Le même jour, la police financière avait arraisonné deux yachts dans un mouillage de Floride, le "Bull", de 16,8 mètres de long, et le "Little Bull", un bateau de plaisance plus petit. Un troisième yacht, le "Sitting Bull", de 11,5 mètres, a été saisi jeudi à Montauk, à la pointe de Long Island (est de New York), selon de nouveaux documents publiés par le parquet à New York jeudi.

Après avoir saisi les deux bateaux, les agents ont mis le cap sur une villa de cinq pièces, située dans la station balnéaire huppée de Palm Beach, munis d'un avis de saisie. Ils ont commencé à faire l'inventaire et à saisir les biens qui s'y trouvaient, selon le procureur Lev Dassin, qui remercie dans les documents la police de Floride et le FBI. Une Mercedes, qui se trouvait dans le garage de la villa, a également été mise sous séquestre.

Ces opérations de saisie de biens de Bernard Madoff ou de son épouse Ruth ont été ordonnées par le tribunal qui juge l'escroc à New York, pour tenter de rembourser les milliers d'investisseurs grugés à travers le monde. Mais, même en additionnant aux biens saisis ces jours-ci, ceux qui l'ont déjà été ou vont l'être, comme l'appartement de New York où vit encore Ruth Madoff, estimé 7 millions de dollars, une maison et un anneau de mouillage au Cap d'Antibes (sud de la France), des bijoux et même des prêts consentis par les Madoff à leurs fils pour 31 millions de dollars, les enquêteurs n'ont réussi jusqu'à présent à trouver qu'un milliard de dollars.

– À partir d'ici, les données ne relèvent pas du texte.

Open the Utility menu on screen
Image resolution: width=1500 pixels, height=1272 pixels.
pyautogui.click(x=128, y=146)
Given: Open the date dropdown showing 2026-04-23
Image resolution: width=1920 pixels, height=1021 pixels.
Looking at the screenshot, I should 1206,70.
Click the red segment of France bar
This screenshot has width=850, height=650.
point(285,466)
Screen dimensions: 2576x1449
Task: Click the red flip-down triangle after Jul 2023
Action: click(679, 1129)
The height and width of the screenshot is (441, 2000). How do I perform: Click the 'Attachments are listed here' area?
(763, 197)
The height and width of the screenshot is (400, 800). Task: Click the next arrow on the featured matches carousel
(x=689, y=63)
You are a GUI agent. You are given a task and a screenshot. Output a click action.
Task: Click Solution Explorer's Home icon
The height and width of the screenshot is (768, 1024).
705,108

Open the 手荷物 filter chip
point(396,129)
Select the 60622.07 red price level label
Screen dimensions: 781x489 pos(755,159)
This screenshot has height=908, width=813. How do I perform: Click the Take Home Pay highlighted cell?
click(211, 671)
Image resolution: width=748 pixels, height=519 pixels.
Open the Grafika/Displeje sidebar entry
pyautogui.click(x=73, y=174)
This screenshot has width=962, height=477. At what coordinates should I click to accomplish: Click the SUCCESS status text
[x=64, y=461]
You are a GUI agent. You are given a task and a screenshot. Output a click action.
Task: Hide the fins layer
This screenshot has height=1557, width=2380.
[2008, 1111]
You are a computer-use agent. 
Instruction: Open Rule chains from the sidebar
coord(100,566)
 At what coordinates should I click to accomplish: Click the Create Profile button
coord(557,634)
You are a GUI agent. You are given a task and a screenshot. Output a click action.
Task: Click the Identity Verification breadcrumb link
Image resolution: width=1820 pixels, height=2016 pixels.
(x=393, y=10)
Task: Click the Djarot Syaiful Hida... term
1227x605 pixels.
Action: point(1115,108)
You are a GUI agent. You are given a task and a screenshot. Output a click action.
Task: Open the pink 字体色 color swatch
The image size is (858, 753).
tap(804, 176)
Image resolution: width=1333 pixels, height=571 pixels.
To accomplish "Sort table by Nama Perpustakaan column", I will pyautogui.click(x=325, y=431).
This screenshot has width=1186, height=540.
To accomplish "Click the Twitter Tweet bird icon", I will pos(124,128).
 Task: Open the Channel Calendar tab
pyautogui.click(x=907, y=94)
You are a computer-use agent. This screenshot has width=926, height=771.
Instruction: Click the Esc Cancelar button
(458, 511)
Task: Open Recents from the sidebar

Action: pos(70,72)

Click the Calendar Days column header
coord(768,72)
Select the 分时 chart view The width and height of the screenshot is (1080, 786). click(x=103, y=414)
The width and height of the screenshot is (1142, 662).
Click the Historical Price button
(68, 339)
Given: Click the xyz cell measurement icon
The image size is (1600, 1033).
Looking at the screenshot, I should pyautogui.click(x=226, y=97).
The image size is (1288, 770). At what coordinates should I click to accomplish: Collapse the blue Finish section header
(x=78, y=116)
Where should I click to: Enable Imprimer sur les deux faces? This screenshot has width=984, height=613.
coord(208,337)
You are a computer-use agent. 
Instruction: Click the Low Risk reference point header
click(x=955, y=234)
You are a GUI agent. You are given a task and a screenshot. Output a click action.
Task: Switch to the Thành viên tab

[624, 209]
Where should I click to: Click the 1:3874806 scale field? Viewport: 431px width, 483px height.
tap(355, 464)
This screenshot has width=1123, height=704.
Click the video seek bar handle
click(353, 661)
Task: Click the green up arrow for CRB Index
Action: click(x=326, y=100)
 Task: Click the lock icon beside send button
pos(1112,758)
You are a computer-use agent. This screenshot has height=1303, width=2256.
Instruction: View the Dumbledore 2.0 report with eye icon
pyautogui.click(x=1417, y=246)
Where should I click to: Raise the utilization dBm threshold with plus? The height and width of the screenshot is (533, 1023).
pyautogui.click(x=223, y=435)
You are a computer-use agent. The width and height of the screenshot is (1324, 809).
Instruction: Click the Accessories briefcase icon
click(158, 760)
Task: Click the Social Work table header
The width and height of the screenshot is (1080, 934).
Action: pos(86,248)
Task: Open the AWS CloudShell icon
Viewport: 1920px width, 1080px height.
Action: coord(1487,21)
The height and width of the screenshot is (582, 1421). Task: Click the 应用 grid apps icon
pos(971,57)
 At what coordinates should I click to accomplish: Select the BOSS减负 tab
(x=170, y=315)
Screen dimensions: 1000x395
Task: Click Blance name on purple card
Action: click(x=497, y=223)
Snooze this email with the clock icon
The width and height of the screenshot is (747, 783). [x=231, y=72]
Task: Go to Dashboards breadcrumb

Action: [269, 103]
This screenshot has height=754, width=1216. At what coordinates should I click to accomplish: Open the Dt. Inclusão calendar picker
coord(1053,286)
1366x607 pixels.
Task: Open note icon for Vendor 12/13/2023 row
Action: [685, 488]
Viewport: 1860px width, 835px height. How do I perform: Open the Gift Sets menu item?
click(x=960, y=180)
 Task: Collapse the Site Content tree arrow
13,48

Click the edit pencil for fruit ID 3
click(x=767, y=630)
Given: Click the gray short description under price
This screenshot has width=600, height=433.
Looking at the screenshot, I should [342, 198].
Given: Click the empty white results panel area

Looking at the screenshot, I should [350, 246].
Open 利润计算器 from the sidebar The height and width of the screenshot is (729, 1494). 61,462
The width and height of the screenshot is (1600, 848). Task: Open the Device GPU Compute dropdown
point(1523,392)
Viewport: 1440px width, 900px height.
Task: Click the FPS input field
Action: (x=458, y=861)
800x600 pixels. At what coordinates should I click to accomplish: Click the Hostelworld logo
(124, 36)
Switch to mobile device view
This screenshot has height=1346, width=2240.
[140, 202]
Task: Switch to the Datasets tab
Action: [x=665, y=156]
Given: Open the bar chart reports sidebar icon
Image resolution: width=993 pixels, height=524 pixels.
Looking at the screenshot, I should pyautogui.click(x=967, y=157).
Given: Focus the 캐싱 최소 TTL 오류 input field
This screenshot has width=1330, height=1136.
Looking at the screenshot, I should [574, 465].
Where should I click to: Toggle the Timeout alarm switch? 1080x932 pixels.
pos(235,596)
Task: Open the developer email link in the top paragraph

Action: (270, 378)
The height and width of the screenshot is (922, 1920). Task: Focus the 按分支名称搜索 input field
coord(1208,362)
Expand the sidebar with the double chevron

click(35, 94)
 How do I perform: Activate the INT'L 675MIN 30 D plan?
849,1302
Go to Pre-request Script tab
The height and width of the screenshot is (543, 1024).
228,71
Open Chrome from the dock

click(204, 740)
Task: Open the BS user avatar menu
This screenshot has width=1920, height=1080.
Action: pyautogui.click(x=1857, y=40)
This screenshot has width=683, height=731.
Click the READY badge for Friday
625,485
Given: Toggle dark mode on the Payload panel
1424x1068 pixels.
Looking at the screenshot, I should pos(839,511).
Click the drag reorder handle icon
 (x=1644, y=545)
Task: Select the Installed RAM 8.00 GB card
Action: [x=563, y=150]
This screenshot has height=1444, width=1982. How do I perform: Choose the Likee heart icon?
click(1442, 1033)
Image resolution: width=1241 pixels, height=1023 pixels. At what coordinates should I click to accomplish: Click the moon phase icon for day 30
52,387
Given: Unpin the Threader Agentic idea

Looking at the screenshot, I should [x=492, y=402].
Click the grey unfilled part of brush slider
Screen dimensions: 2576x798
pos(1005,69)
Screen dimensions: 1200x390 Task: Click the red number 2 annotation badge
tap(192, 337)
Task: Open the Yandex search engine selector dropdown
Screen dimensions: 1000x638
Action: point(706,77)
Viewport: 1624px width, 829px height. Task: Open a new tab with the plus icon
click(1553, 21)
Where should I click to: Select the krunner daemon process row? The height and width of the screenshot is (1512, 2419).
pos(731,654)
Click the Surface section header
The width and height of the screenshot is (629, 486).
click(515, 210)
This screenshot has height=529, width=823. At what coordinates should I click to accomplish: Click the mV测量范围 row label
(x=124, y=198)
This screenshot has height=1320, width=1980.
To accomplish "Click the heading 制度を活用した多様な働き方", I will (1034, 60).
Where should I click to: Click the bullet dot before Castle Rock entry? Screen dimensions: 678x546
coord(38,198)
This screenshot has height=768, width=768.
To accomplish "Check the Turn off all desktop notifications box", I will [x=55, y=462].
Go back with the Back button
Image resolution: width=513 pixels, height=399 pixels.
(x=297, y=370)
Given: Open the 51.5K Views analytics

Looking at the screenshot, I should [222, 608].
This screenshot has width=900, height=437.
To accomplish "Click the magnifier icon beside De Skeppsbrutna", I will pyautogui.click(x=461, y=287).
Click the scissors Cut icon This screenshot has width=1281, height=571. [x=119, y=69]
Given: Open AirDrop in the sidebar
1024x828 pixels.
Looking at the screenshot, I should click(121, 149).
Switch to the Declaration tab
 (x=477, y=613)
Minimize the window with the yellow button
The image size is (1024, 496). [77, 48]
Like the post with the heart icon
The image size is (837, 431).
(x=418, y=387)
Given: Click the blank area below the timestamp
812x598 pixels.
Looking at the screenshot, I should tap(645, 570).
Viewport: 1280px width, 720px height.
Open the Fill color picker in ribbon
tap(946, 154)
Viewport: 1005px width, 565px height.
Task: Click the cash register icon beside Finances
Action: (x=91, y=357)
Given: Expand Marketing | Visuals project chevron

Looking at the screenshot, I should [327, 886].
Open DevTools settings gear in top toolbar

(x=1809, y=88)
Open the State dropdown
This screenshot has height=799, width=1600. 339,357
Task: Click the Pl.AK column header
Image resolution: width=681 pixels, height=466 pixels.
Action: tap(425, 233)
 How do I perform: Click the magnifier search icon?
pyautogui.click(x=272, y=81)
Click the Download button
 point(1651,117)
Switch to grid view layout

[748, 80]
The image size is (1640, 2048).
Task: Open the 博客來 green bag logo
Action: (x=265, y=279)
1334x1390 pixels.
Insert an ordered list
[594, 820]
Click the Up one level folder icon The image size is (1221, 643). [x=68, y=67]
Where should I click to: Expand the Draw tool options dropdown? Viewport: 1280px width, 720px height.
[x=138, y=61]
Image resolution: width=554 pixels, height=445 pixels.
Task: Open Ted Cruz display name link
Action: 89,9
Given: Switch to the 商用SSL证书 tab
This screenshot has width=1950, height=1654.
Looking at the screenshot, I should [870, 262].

Bernard Madoff, 70 ans, a plaidé coupable et est incarcéré depuis le 12 mars. Arrêté le 11 décembre, il a avoué avoir orchestré pendant des décennies une gigantesque fraude et n'avoir jamais investi les milliards de dollars qui lui ont été confiés. Sa peine doit être prononcée le 16 juin. Il risque jusqu'à 150 ans de prison.